After the elk left, the evening continued to drift towards dark. Little was happening in front of me until about 20 minutes after the elk had moved on when I heard a single rifle shot from down around the bend.
It turns out, that at about the time that the cow was gathering up her calf and moving up the trail opposite me, the pig that Barry and Jerry had seen earlier in the day was drifting down off of the hillside down towards water.
Barry had spotted the pig coming down off of the slope opposite and downstream of him roughly half way between his position and Jerry’s position. Knowing that pigs have fairly poor long distance eyesight, and having the wind in his favor, Barry predicted where the pig was going to cross the stream and began to move down to be in position for a close up shot. His plan was to let the pig cross the creek, climb the near side bank, and shoot it just as it stepped onto the dirt road, thus making game recovery a simple matter of driving up to the downed pig and lifting it into the pickup.
Barry successfully slipped down the road, positioned himself behind a large oak tree, and settled in to watch the pig that has moved by now down to the water’s edge and is drinking.
Jerry noticed the pig just as it reached the far bank and began to drink.
Jerry knew the importance of harvesting that pig, and was excited that the hunt was going to be successful. He was hunting with my 7mm Mauser and lined the cross hairs up on the pig’s side, right where the heart should be.

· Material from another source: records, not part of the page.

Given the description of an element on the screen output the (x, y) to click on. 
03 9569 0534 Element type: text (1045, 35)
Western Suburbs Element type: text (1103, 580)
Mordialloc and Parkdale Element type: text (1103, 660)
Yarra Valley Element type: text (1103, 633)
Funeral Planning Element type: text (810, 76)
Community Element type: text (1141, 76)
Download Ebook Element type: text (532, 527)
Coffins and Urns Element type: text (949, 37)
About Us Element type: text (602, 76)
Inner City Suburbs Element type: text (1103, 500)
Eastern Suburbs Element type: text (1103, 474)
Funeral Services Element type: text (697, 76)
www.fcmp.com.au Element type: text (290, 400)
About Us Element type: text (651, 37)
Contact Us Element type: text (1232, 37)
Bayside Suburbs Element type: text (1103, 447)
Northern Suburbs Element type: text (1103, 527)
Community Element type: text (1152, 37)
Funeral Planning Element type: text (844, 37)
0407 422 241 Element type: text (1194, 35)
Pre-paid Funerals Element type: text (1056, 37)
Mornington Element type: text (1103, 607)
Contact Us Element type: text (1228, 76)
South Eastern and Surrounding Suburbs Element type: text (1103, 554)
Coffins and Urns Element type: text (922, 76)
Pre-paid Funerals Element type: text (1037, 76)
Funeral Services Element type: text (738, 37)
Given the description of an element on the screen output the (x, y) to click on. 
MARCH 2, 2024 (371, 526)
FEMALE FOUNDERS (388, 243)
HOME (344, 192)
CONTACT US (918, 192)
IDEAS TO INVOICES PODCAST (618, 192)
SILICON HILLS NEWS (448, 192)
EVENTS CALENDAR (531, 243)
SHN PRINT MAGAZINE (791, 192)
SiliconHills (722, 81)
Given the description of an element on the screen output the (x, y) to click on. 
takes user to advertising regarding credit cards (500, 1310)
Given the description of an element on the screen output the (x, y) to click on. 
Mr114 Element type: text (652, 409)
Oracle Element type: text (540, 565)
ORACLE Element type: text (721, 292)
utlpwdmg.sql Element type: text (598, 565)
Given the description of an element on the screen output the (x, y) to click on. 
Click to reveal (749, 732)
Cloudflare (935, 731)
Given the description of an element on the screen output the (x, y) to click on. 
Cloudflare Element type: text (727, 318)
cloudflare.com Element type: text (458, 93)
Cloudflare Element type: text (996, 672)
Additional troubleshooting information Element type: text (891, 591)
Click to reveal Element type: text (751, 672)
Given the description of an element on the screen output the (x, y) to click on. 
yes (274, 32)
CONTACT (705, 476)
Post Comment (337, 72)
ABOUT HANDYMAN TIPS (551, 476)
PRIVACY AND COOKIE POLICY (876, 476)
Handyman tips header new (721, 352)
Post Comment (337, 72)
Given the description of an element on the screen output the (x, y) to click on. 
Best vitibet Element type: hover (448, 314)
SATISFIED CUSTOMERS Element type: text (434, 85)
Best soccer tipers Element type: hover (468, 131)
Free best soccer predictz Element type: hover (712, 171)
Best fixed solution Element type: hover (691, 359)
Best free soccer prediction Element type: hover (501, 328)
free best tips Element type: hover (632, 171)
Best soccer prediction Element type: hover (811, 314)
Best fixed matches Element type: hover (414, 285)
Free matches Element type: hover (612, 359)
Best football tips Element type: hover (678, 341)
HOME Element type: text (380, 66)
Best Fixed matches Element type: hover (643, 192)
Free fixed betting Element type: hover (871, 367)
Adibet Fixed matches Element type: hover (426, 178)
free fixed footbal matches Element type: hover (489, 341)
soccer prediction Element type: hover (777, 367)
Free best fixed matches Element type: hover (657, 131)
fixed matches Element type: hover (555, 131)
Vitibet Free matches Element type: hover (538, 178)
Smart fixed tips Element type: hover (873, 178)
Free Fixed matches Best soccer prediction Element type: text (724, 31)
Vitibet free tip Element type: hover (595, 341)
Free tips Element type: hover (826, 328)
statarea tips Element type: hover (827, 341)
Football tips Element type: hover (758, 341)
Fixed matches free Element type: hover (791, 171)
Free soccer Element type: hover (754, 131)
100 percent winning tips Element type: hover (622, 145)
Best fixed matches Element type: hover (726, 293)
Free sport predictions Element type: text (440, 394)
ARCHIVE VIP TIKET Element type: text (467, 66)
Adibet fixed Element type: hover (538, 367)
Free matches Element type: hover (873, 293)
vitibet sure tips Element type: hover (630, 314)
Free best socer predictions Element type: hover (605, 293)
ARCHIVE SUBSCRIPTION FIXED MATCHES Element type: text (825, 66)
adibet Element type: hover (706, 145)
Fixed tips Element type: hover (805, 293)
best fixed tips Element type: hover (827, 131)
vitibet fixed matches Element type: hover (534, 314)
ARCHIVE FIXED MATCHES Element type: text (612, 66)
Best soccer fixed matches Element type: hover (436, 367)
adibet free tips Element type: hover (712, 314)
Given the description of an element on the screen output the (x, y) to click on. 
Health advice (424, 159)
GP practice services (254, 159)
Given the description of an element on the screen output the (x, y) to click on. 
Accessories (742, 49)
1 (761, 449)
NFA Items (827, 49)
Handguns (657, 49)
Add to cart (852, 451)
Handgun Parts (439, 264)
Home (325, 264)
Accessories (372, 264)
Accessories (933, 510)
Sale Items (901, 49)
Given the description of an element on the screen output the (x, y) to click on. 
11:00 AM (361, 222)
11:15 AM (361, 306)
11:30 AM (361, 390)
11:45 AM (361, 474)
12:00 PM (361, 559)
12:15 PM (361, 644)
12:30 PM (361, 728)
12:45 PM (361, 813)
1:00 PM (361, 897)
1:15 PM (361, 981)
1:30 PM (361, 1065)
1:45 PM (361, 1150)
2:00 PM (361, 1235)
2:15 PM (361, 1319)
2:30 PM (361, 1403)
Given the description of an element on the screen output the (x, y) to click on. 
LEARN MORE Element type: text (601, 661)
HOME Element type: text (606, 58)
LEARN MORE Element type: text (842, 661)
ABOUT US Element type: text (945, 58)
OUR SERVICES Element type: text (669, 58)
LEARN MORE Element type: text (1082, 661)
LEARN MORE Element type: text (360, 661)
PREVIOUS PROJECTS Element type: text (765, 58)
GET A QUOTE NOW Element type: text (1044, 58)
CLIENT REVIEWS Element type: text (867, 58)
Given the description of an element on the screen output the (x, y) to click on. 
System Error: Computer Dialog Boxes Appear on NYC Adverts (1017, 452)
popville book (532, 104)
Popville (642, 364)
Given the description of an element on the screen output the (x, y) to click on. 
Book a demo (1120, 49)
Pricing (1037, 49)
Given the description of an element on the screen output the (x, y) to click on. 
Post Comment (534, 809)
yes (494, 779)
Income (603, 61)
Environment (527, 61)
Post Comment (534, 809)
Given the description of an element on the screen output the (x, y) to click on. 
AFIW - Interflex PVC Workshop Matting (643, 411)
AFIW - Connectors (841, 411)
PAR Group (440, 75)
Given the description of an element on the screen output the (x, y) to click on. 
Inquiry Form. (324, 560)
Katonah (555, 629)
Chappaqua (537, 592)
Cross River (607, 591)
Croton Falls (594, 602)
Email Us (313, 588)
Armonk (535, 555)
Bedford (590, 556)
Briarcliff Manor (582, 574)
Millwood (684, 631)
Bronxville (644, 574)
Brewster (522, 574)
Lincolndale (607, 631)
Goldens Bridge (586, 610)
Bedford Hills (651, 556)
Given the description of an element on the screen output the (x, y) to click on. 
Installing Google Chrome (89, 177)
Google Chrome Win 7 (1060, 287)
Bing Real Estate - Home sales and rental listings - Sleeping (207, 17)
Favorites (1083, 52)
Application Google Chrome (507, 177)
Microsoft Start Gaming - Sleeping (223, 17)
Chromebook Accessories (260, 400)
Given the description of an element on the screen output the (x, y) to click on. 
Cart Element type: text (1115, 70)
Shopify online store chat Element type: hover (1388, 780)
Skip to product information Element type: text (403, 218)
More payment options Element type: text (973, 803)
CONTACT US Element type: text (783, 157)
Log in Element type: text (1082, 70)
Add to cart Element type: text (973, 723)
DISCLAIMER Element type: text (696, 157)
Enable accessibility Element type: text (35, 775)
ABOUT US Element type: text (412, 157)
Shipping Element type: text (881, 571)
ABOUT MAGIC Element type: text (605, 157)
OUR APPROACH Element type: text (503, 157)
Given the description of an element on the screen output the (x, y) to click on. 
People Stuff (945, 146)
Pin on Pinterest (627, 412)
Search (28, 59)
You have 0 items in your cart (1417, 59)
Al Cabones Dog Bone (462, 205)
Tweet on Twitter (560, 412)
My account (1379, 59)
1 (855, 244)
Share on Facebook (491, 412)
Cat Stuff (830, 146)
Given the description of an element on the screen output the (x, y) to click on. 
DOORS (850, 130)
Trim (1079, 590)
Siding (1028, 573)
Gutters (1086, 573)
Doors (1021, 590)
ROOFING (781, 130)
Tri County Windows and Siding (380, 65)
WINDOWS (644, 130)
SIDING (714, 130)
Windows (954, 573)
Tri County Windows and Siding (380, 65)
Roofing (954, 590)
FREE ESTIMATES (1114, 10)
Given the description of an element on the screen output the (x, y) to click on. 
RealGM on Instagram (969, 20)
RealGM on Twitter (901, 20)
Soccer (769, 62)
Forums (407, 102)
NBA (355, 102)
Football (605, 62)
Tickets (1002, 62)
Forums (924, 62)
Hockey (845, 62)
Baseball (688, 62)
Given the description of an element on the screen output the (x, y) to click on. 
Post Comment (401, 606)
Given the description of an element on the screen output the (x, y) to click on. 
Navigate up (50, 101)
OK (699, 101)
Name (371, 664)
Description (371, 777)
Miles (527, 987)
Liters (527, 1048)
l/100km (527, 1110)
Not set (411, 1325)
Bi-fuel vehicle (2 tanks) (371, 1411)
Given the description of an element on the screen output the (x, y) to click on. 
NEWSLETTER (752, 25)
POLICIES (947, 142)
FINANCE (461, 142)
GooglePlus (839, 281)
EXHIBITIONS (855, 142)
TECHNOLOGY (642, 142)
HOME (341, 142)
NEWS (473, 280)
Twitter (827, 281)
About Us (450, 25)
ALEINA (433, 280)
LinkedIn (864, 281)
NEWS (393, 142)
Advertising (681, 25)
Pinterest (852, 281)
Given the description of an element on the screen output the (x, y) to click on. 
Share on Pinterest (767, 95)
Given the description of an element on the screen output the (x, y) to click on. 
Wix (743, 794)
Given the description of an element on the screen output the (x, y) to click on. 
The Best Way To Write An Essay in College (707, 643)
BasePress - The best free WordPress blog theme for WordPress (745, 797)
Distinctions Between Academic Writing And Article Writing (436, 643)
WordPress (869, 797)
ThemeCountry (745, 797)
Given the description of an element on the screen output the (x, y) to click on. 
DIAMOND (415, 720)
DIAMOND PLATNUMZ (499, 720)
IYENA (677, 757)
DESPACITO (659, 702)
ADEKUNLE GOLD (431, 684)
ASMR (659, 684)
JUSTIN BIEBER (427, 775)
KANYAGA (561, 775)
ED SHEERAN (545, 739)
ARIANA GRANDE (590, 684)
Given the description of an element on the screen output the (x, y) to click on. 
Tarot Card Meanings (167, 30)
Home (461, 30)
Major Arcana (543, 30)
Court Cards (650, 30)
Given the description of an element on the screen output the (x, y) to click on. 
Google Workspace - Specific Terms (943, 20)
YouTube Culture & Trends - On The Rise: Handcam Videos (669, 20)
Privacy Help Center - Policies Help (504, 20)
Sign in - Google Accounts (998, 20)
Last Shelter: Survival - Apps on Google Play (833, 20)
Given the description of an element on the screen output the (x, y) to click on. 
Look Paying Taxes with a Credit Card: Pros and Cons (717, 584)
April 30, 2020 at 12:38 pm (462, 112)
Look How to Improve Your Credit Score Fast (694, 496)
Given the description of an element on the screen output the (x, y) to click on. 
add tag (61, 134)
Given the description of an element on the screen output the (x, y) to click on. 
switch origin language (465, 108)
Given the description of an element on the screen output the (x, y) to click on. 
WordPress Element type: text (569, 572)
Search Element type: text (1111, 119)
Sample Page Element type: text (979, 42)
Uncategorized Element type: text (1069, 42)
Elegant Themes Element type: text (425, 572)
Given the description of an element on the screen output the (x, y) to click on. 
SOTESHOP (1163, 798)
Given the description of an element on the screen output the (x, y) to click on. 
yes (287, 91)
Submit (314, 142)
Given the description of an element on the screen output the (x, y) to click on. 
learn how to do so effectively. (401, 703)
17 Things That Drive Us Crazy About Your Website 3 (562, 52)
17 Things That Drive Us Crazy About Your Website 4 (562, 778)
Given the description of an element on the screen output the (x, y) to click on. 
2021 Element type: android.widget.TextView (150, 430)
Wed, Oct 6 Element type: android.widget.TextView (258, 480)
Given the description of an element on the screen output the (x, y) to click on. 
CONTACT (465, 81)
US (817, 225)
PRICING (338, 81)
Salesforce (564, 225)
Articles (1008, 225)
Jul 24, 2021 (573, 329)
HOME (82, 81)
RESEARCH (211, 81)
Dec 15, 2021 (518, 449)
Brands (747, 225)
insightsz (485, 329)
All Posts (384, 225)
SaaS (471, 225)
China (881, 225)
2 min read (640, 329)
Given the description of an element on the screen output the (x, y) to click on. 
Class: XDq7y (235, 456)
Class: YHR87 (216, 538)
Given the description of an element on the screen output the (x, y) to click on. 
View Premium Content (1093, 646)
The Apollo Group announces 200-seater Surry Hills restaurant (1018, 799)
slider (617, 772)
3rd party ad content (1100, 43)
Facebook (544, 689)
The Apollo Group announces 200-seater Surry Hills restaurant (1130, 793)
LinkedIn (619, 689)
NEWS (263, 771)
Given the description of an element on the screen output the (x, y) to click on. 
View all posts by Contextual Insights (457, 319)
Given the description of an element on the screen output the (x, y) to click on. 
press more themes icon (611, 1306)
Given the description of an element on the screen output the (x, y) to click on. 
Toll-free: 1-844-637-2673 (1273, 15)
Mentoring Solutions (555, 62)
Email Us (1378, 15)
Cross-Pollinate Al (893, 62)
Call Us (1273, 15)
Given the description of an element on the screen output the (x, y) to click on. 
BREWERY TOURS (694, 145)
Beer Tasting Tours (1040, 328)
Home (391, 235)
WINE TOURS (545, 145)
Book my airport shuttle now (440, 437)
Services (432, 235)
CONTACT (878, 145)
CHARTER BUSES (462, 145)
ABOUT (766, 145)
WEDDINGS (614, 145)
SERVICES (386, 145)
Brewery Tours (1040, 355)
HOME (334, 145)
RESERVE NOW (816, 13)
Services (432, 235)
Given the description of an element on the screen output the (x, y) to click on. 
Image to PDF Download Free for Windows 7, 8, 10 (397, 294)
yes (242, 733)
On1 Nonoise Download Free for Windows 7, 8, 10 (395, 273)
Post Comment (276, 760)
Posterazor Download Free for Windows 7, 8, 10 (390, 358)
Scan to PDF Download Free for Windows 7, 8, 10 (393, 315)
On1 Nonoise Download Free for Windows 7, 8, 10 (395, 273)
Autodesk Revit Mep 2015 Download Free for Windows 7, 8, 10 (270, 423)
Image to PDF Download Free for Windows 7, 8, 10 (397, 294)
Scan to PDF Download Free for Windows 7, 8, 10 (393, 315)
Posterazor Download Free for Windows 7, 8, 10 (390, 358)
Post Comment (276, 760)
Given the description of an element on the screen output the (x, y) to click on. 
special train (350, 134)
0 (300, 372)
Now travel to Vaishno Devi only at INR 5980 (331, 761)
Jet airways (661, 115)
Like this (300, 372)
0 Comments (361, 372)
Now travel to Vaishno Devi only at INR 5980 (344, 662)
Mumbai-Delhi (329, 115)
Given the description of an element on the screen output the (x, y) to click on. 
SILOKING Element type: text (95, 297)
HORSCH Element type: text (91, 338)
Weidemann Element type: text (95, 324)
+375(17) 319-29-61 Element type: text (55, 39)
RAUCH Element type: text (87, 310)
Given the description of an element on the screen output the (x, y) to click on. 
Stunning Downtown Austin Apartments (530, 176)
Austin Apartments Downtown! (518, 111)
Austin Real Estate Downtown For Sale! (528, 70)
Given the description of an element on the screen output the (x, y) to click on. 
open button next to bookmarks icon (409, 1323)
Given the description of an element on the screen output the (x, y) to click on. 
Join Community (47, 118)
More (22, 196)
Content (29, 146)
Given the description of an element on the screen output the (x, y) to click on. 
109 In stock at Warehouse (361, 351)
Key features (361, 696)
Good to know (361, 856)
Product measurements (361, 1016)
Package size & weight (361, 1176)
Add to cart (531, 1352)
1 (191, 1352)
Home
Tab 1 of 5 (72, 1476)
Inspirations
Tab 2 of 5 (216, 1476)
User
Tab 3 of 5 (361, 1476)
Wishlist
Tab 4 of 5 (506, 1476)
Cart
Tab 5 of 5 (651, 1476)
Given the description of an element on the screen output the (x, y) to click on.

Just as he was taking up pressure on the trigger, he remembered that the Mauser was sighted high at the range the pig was, dropped the cross hairs 4” and promptly put a round right through the pigs heart.
The pig dropped instantly, falling directly into the stream just off of the far bank.
By the time I walked back to the cabin and drove the truck down, Barry had stripped down to his shorts, wadded the stream, tied on the pig, and he and Jerry had hauled the pig across to the near bank. We carried the pig up to the road, into the truck, and back to the cabin for skinning.
That was the most pleasant skinning job I have ever done. There is nothing quite so nice as skinning a clean pig that all the fleas, ticks, and other vermin have abandoned while it was being drug through a cold water bath.